#### Record list
┄┄┄┄┄┄┄┄┄┄┄┄┄┄┄┄┄┄┄┄

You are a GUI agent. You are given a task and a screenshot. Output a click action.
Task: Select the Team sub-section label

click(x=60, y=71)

┄┄┄┄┄┄┄┄┄┄┄┄┄┄┄┄┄┄┄┄

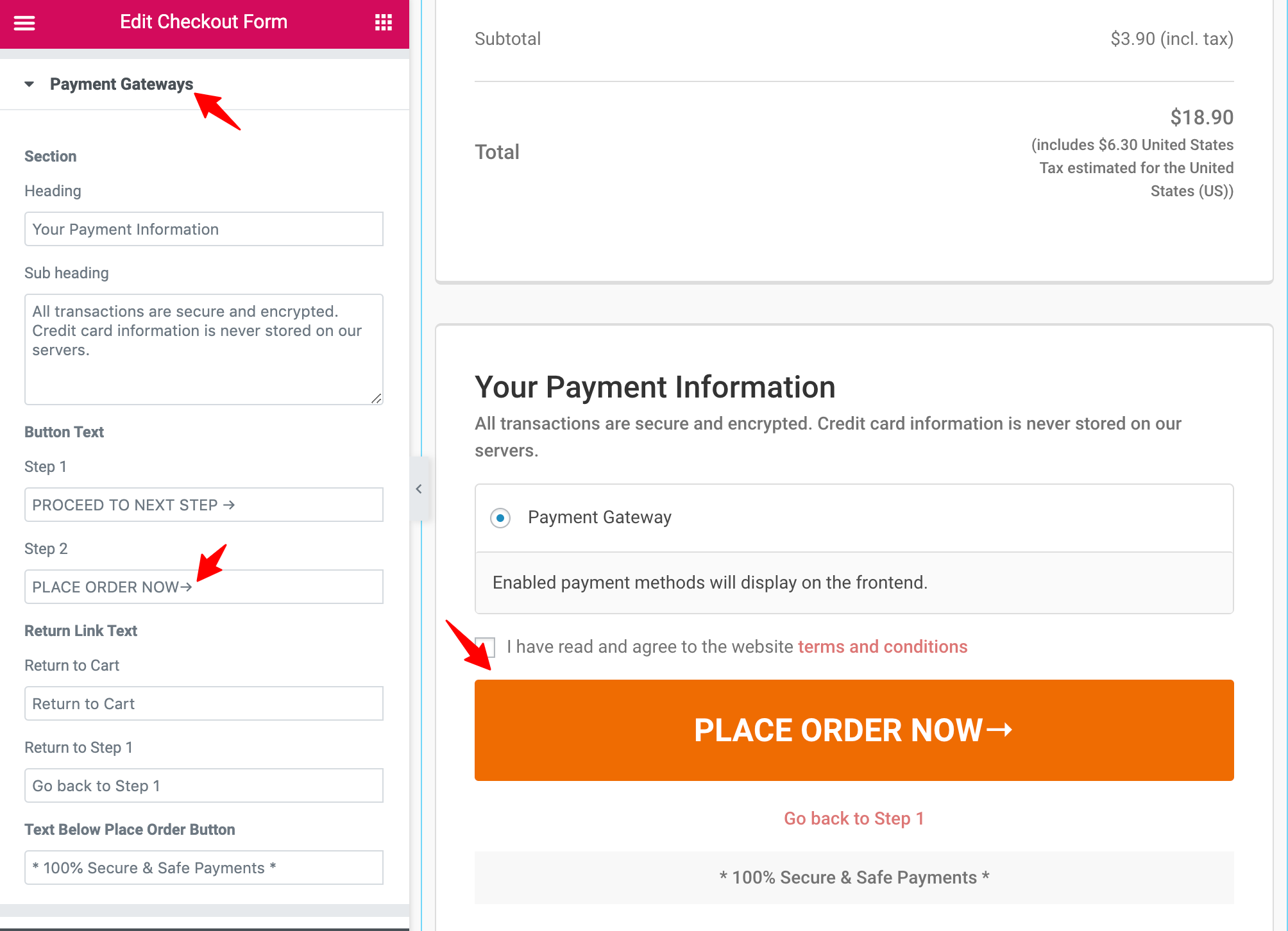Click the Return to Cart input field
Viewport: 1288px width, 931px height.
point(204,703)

┄┄┄┄┄┄┄┄┄┄┄┄┄┄┄┄┄┄┄┄

#### Directive
Copy the data exactly, everything from the line containing "Click the Return to Cart input field" down to the line containing "point(204,703)", including both of those lines. Leave the pictures out of your answer.

#### Task output
Click the Return to Cart input field
Viewport: 1288px width, 931px height.
point(204,703)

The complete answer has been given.